OTTAWA--This is the message of a paper released today by the Canadian Centre for Policy Alternatives. The paper, From Deep Integration to Reclaiming Sovereignty: Managing Canada-U.S. Economic Relations under NAFTA, is authored by CCPA executive director Bruce Campbell.

Campbell says that proposals advocated by business leaders and many in the policy establishment are neither necessary nor desirable. "These are same people who brought us the FTA and NAFTA. They dismiss these treaties' negative effects and failed promises as they push ahead with their deep integration agenda and are never up front about what kind of Canada would exist at the end of it all."

He proposes an alternative to the deep integration approach, which he calls the deliberate pursuit of small steps. "It is a strategy for a progressive government to improve the economic and social well-being of its citizens, and manage its economic relationship with the United States so as to slow down, reshape, or reverse the integration process. It is a strategy whose cumulative effect may over time be a government prepared to challenge NAFTA in key areas where national interests take precedence."
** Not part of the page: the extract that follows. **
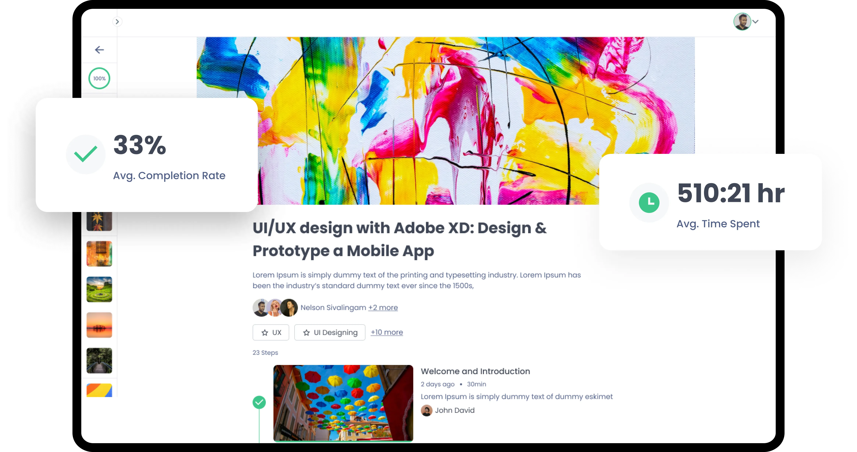
Task: Click the green clock icon
Action: click(649, 202)
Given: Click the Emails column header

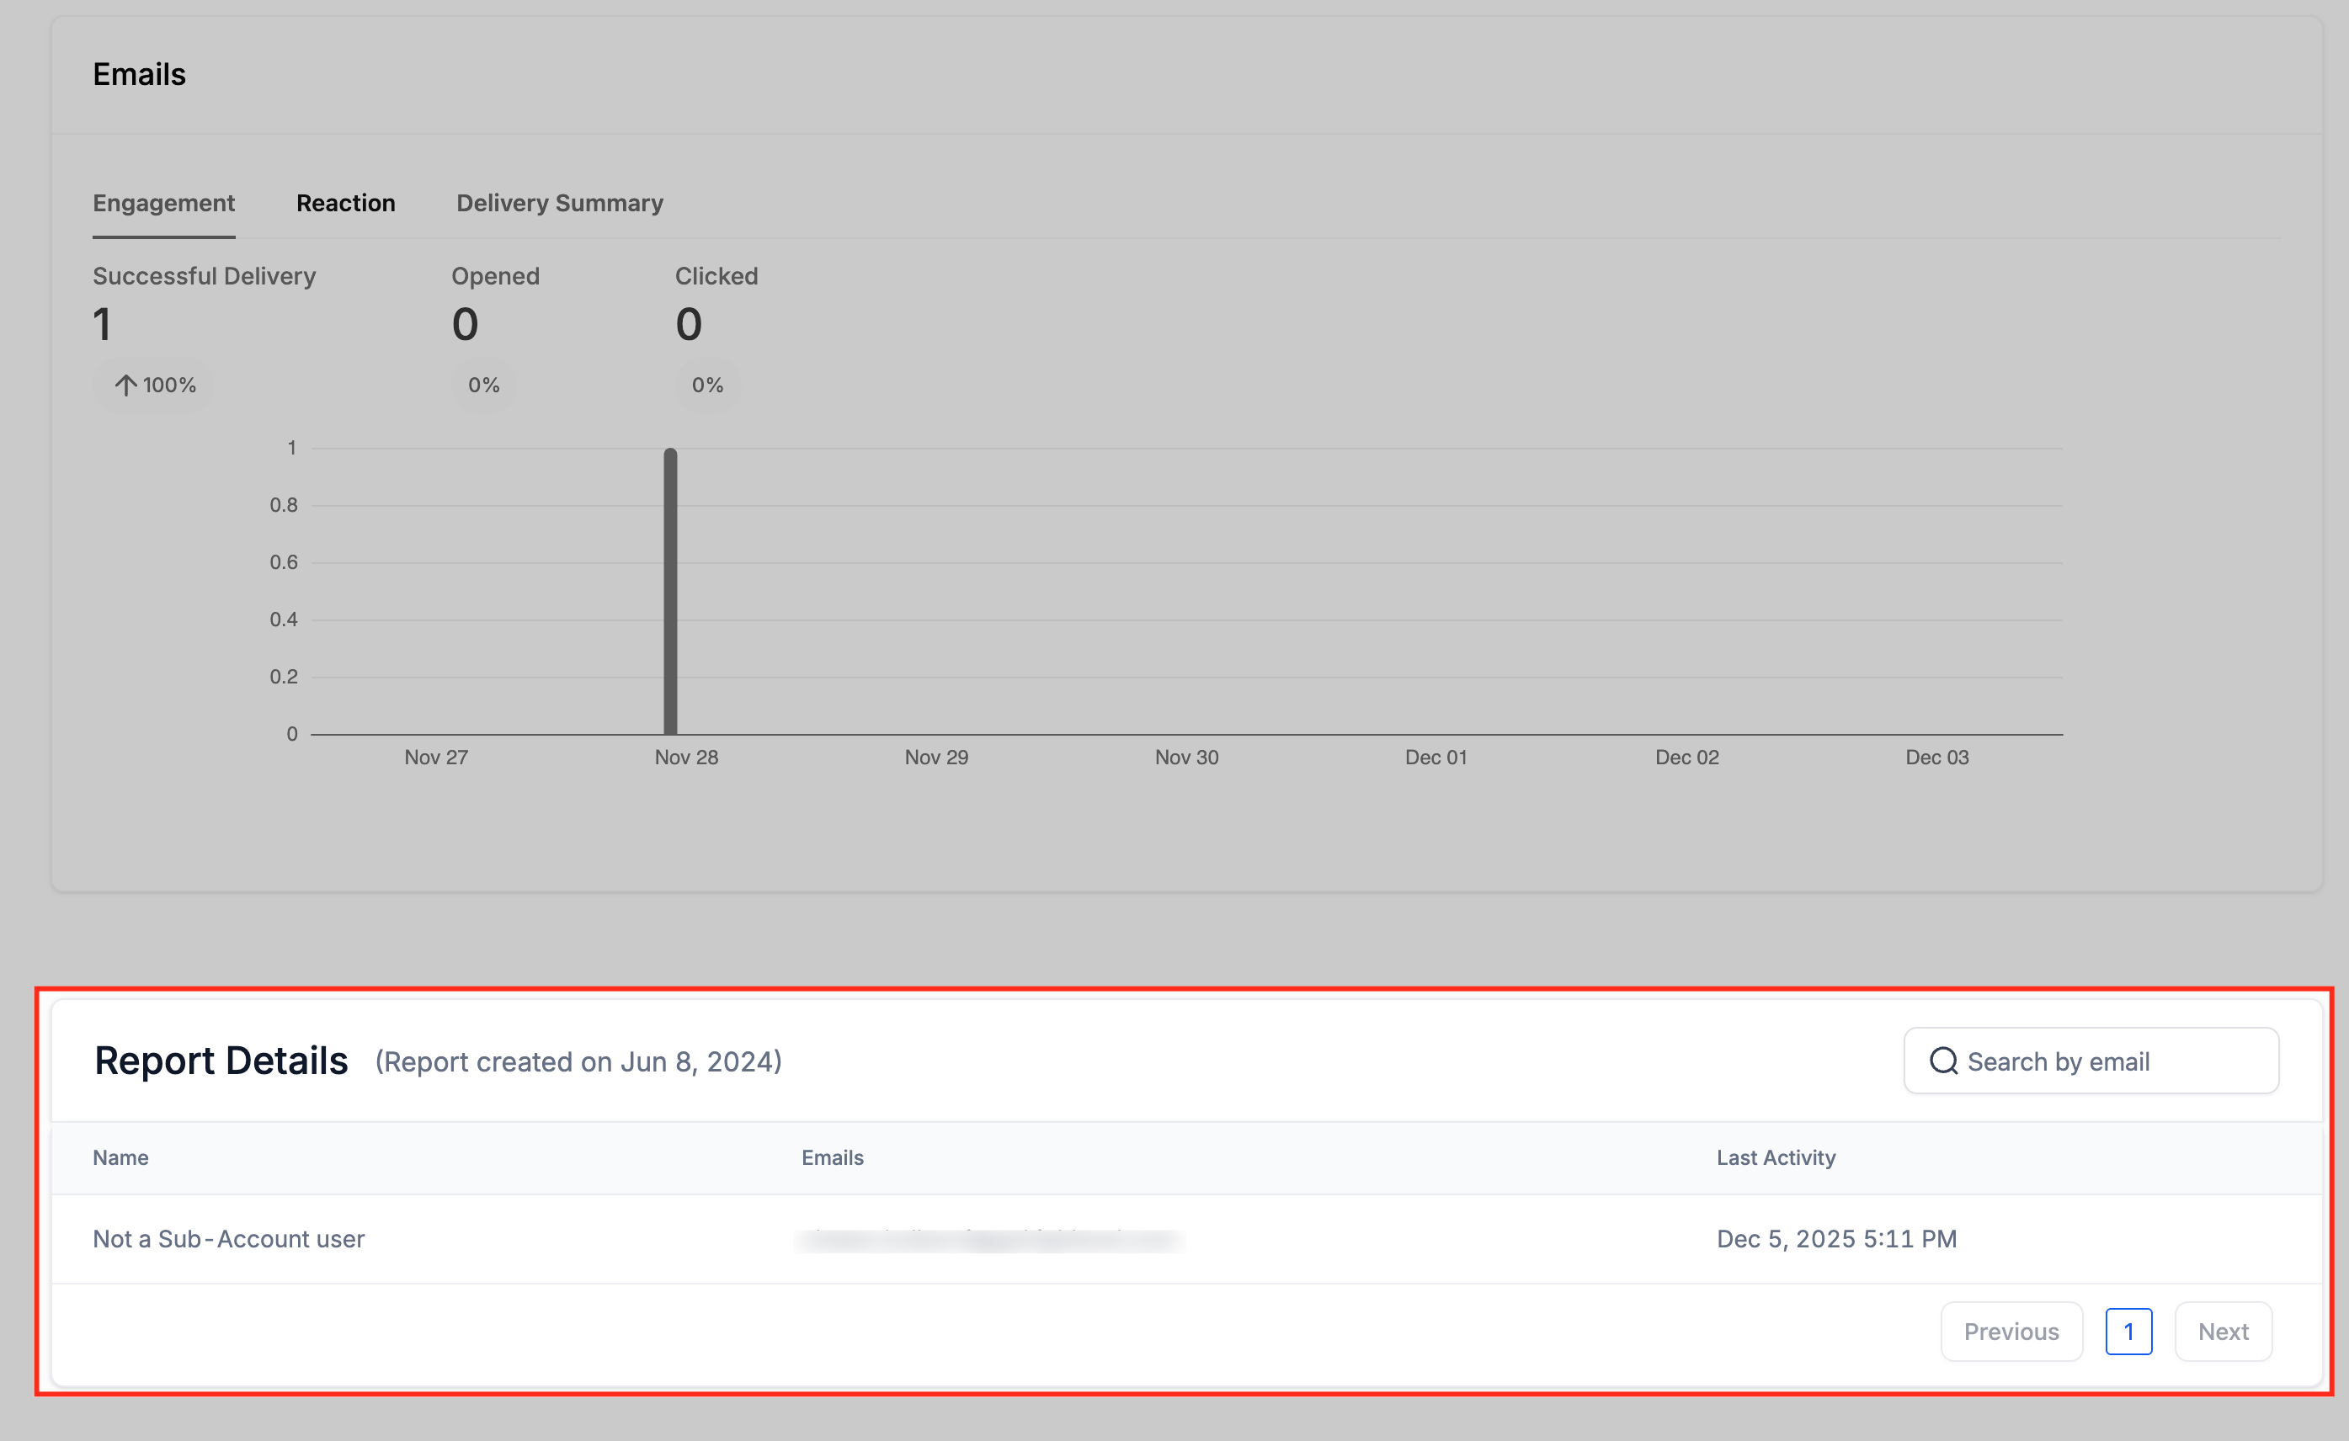Looking at the screenshot, I should [x=831, y=1158].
The author cautions that trade is a means, not an end. "Trade is a tool, and equitable, sustainable development is the goal. Free traders confuse the two. They automatically assume that international trade and investment are unconditionally good, and more is automatically better. This is not so. Trade may bring benefits, but it may also do great harm. It depends on the nature of the products, on the terms and conditions of their production and exchange. A progressive government must always keep this distinction in mind as it considers policies to enhance the well-being of its citizens.

"Canada should conduct its economic relations with the United States in a spirit of cooperation and mutual respect, as befits friendly sovereign neighbours with many interlocking interests, not like a colonial supplicant," concludes Campbell.

"We should not allow ourselves to be duped once again by those who want to take another 'leap of faith' that will lock Canada ever more tightly into the American orbit. The negative record of the last 15 years of 'free trade' should be reason enough for us not to continue down this path.